One question that always comes to light in discussions related to suppliers and service providers – private or public – is that related to the liability due to damage or defects in their services. This matter has been changed throughout the history in order to follow the modifications in the consumer market, attributing an objective liability to suppliers, as a rule for this relationship.
However, before it happens the consumer was unprotected when claimed on the defects in contracted services or on damages resulted from such contracts. Even with the development on a large scale, with mass production and adhesion contracts for contracting of services, we can say that the consumer class assumed a risk of hiring a defected service, which in fact weakened the validity of any claim. They were vulnerable, as the responsibility for damage caused by the service provider should be proved by the consumers. Because of the necessity of ensuring more protection for consumers in a society which is ruled by consumption, the liability – which once depended on the proof of fault – has become objective since 1990 with the enactment of CDC (Consumer Protection Law), that innovated the Brazilian Law when established in Articles 12 and 14 the liability for products and services provision, regardless of suppliers’ proof of fault, known in Europe as ‘non-culpable’ liability.
As Claudia Lima Marques described, the Consumer Law agrees with the European tendency, changing the Brazilian system, that in the past required acknowledge of the fault (supplier fault). The principle of objective liability is the assumption of the business risk by suppliers who offer their services and products on the market, aiming at the profits resulted from this economic activity. The legislator presupposes that the suppliers – when provide their services and products – obtain incomes which enable them to assume the consumer losses resulted from failures that may occur in services provision. Because of that, it is irrelevant – to have obligation by suppliers to repair faults or damage – to determine when the event occurred.

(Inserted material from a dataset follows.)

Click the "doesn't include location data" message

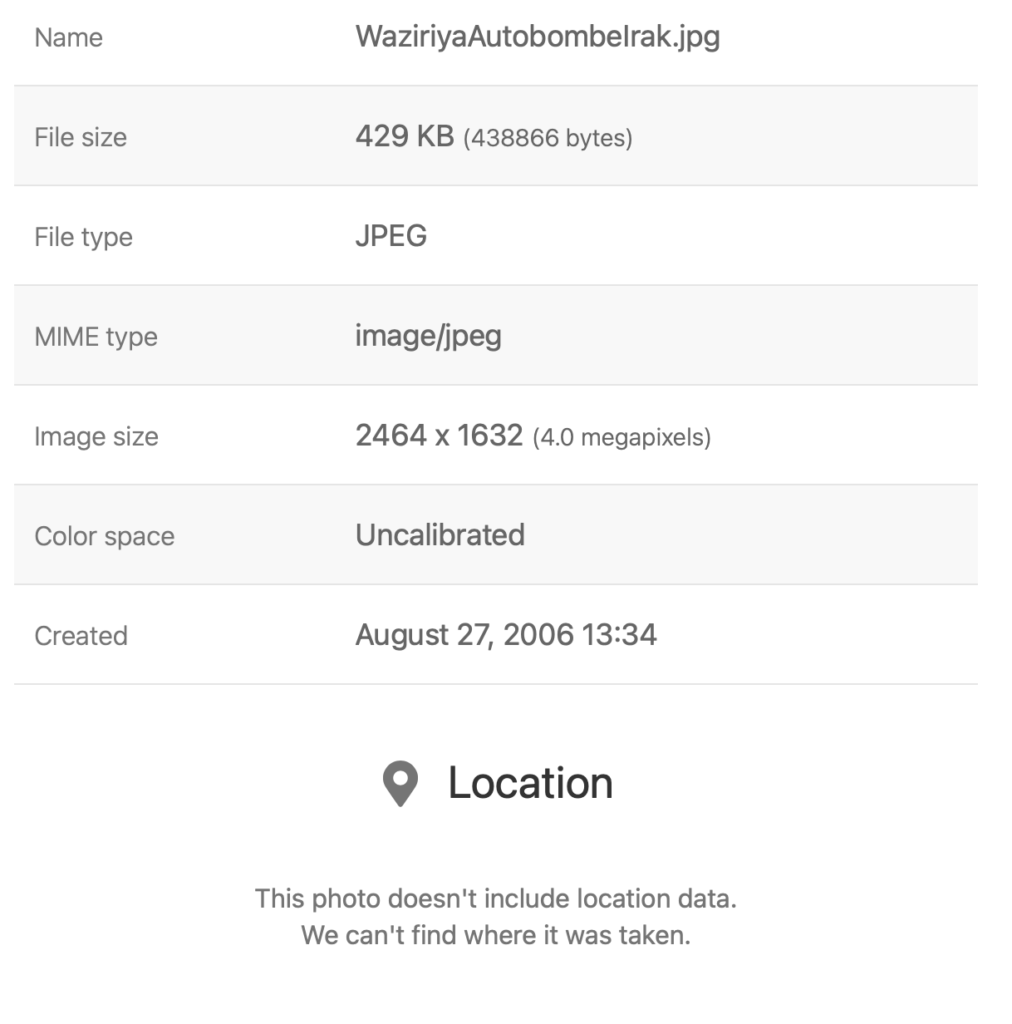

It is only necessary to confirm the cause and effect relationship between the conduct practiced by the service provider and the harmful result, so there is the duty to repair.
However, this attempt to “balance” the relationship can not be considered as absolute to punish suppliers in situations that the absence of causation is proved, for example, the exclusive fault of the consumer, as mentioned in the paragraphs 2 and 3 of Article 14. In such cases, legislator established situations that the service provider shall not be liable for damages or defects raised by consumers. Indeed, in these cases, legislation tried to temper the objective responsibility in Consumer Law with the purpose of establish situations where the supplier is not liable for damage experienced by consumers. We can say that such provisions are fundamental to the service providers’ protection, as it is not rare to find consumers who use the Consumer Law to claim in situations that consumers themselves caused the damage.
As an example of the situation mentioned, we emphasize the service providers of electric energy that are subject to demands which often there is improper use of electrical installations by consumers. Although the matter in this article may be classified as usual, the proof to show the fault by consumer requires high technical expertise, knowledge of specific laws and especially good legal sense in the elaboration of the defense argument. It also requires caution by the Law, as it must acknowledge the exceptions and treats them as such, attributing the liability of service providers accordingly.
When attending service provision companies, Almeida Advogados meets these situations and leads each process accordingly, aiming at the correct application of the objective liability, presenting exceptions to the rule.
1 Art 14. The service provider is liable – regardless of the existence of fault – for the injuries caused to consumers because defects relating to the provision of services, as well as insufficient or inadequate information about their satisfaction and risks “.
2 Art 14. The service provider is liable – regardless of the existence of fault – for the injuries caused to consumers because defects relating to the provision of services, as well as insufficient or inadequate information about their satisfaction and risks.
3 Contracts in the Consumer Protection Law, page 1209.
4 As the author Luiz Antonio Nunes Rizzatto comments in his work “Curso de Direito do Consumidor”.
5 Art 14 (caput).
§ 2º Service is not considered defective by new techniques.
§ 3 ° Service provider shall not be liable when prove:
I – there is not any defect when provided the service;
II – there is exclusive fault of the consumer or third parties.